(Element and text position data)
(begin)

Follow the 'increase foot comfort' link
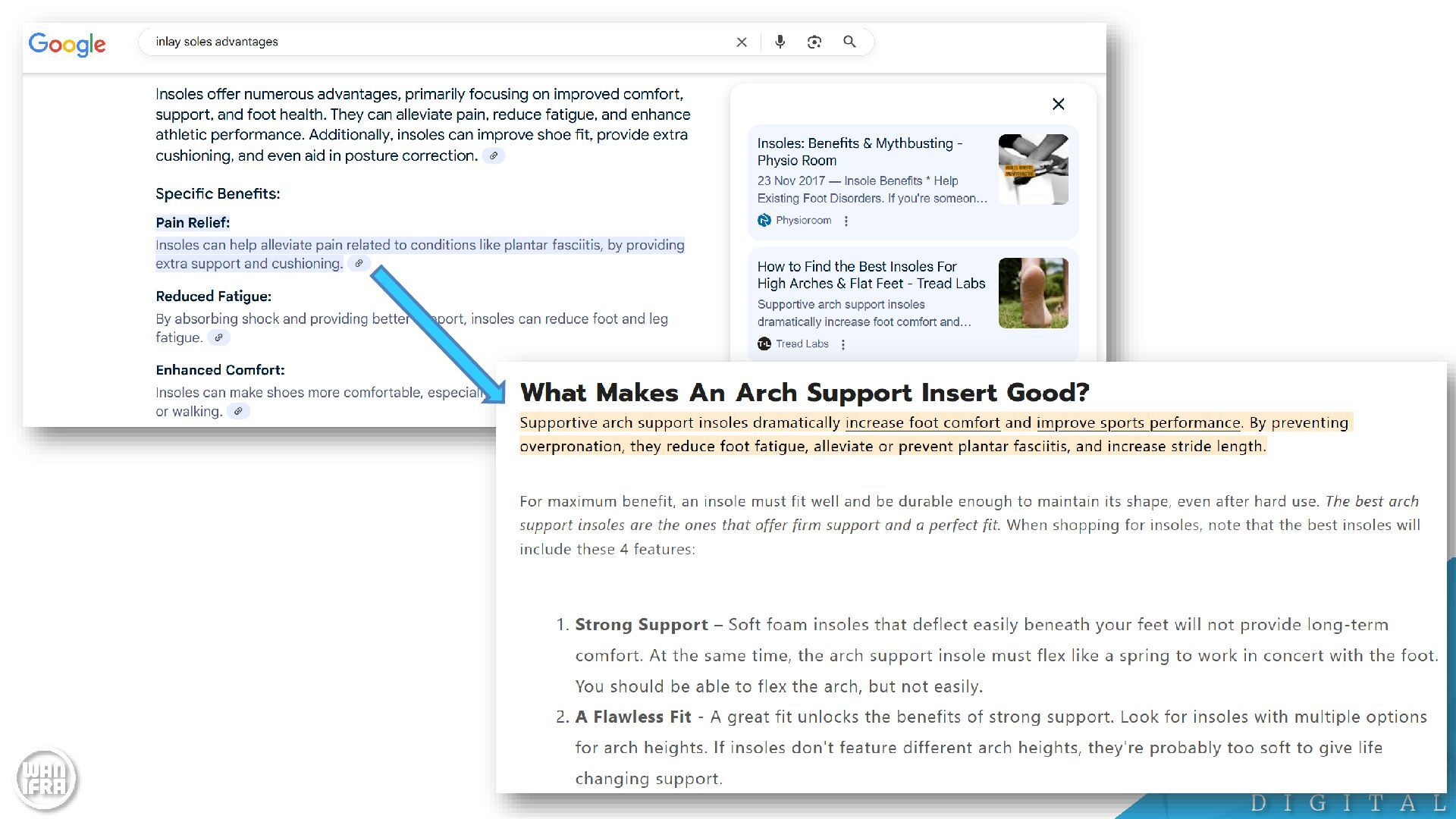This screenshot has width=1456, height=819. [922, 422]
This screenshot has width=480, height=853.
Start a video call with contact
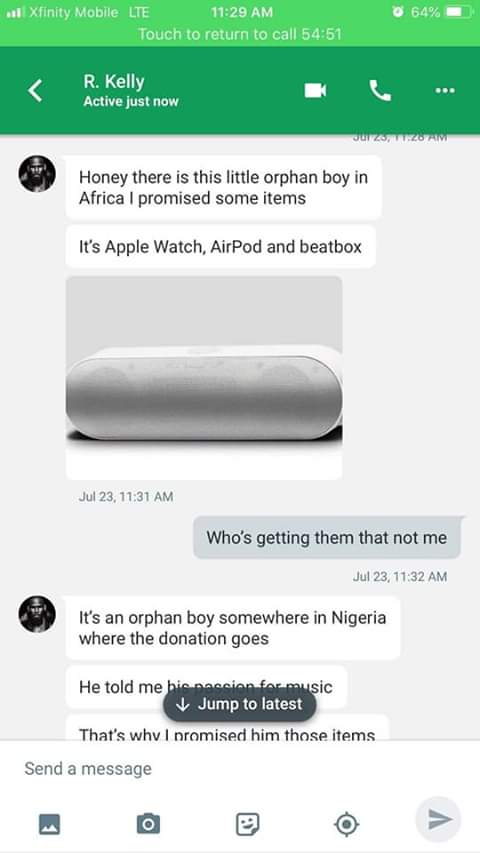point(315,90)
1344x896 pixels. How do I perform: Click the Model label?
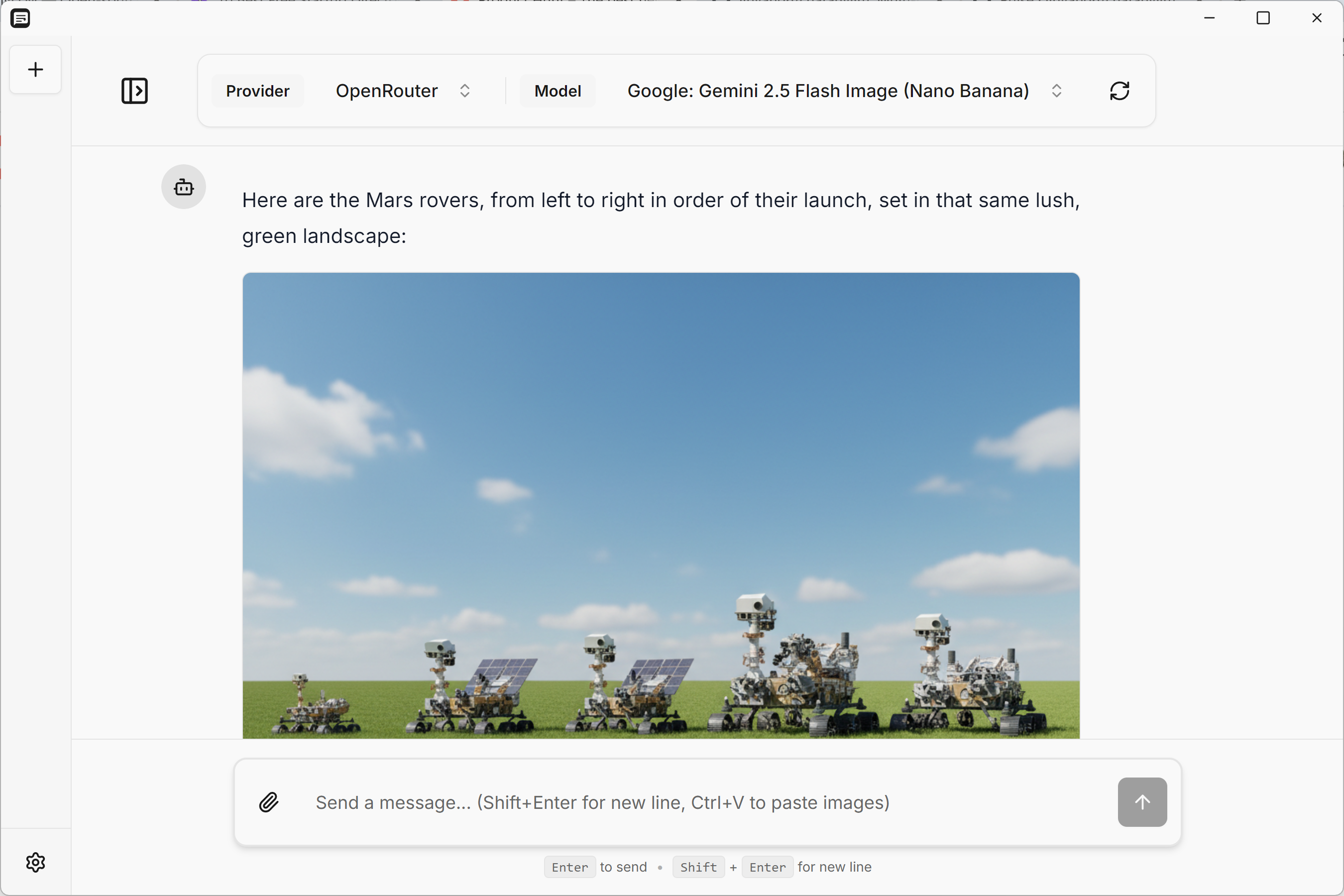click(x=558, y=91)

(end)

* [THE TASK]: Reproduce the lines of the rows above exactly as they appear, leaving out the pictures.

* [PROBLEM SOLUTION]:
Follow the 'increase foot comfort' link
This screenshot has width=1456, height=819. [922, 422]
This screenshot has width=480, height=853.
Start a video call with contact
point(315,90)
1344x896 pixels. How do I perform: Click the Model label?
click(x=558, y=91)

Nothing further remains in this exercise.